On Fri, Sep 28, 2018 at 06:28:02PM -0500, Bjorn Helgaas wrote:
> On Fri, Sep 28, 2018 at 03:35:23PM -0600, Keith Busch wrote:
> > The assumption I'm making (which I think is a safe assumption with
> > general consensus) is that errors detected on an end point or an upstream
> > port happened because of something wrong with the link going upstream:
> > end devices have no other option, 
> 
> Is this really true?  It looks like "Internal Errors" (sec 6.2.9) may
> be unrelated to a packet or event (though they are supposed to be
> associated with a PCIe interface).
> 
> It says the only method of recovering is reset or hardware
> replacement.  It doesn't specify, but it seems like a FLR or similar
> reset might be appropriate and we may not have to reset the link.

That is an interesting case we might want to handle better. I've a couple
concerns to consider for implementing:

We don't know an ERR_FATAL occured for an internal reason until we read the
config register across the link, and the AER driver historically avoided
accessing potentially unhealthy links. I don't *think* it's harmful to
attempt reading the register, but we'd just need to check for an "all 1's"
completion before trusting the result.

The other issue with trying to use FLR is a device may not implement
it, so pci reset has fallback methods depending on the device's
capabilities.

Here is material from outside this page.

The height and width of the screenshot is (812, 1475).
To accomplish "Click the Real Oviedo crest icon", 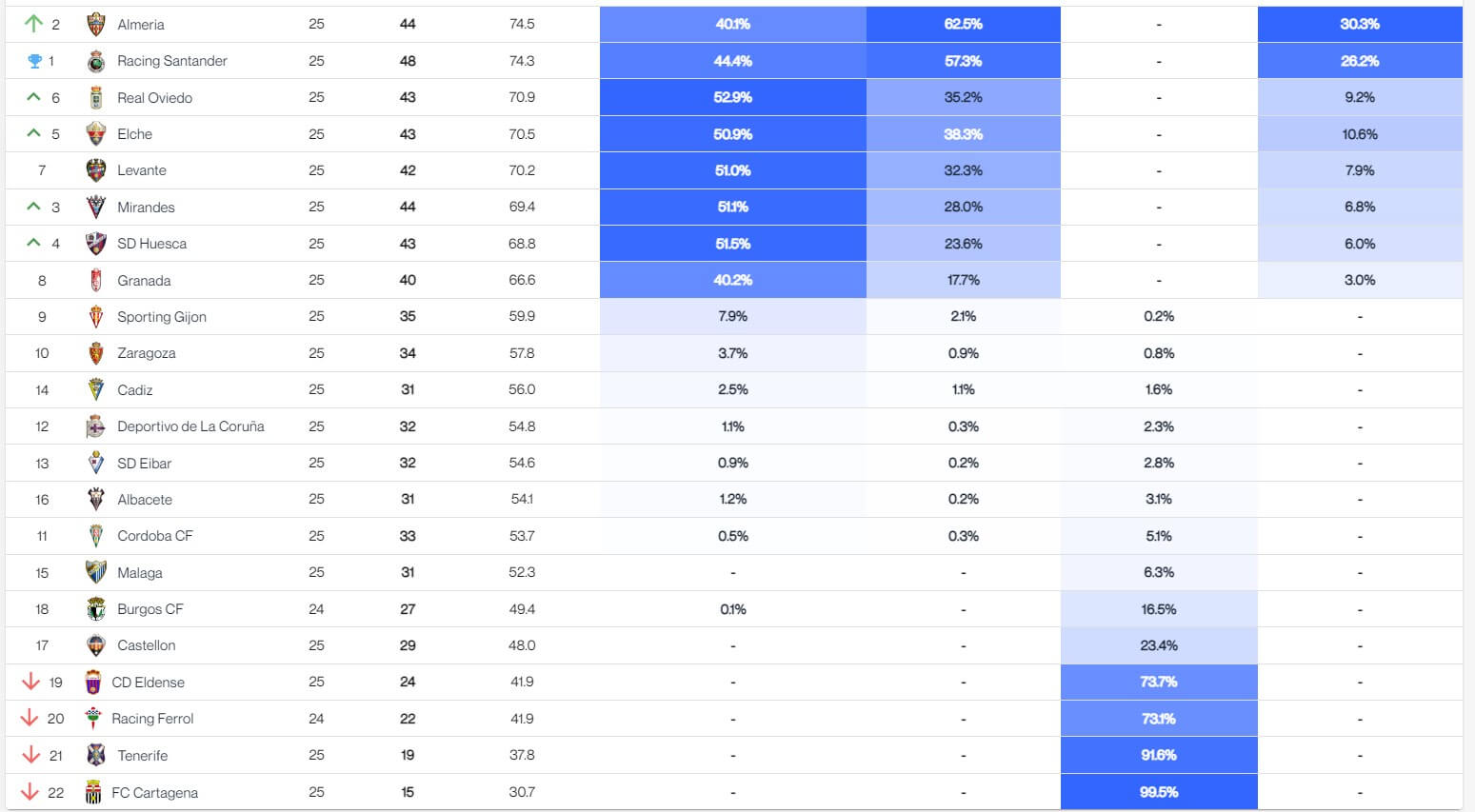I will [95, 98].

We can end up calling pci_parent_bus_reset(), which does the
same secondary bus reset that already happens as part of error recovery.
We'd just need to make sure affected devices and drivers have a chance
to be notified (which is the this patch's intention).
 
> Getting back to the changelog, "error handling can only run on
> bridges" clearly doesn't refer to the driver callbacks (since those
> only apply to endpoints).  Maybe "error handling" refers to the
> reset_link(), which can only be done on a bridge?

Yep, referring to how link reset_link is only sent from bridges.
 
> That would make sense to me, although the current code may be
> resetting more devices than necessary if Internal Errors can be
> handled without a link reset.

That sounds good, I'll test some scenarios out here.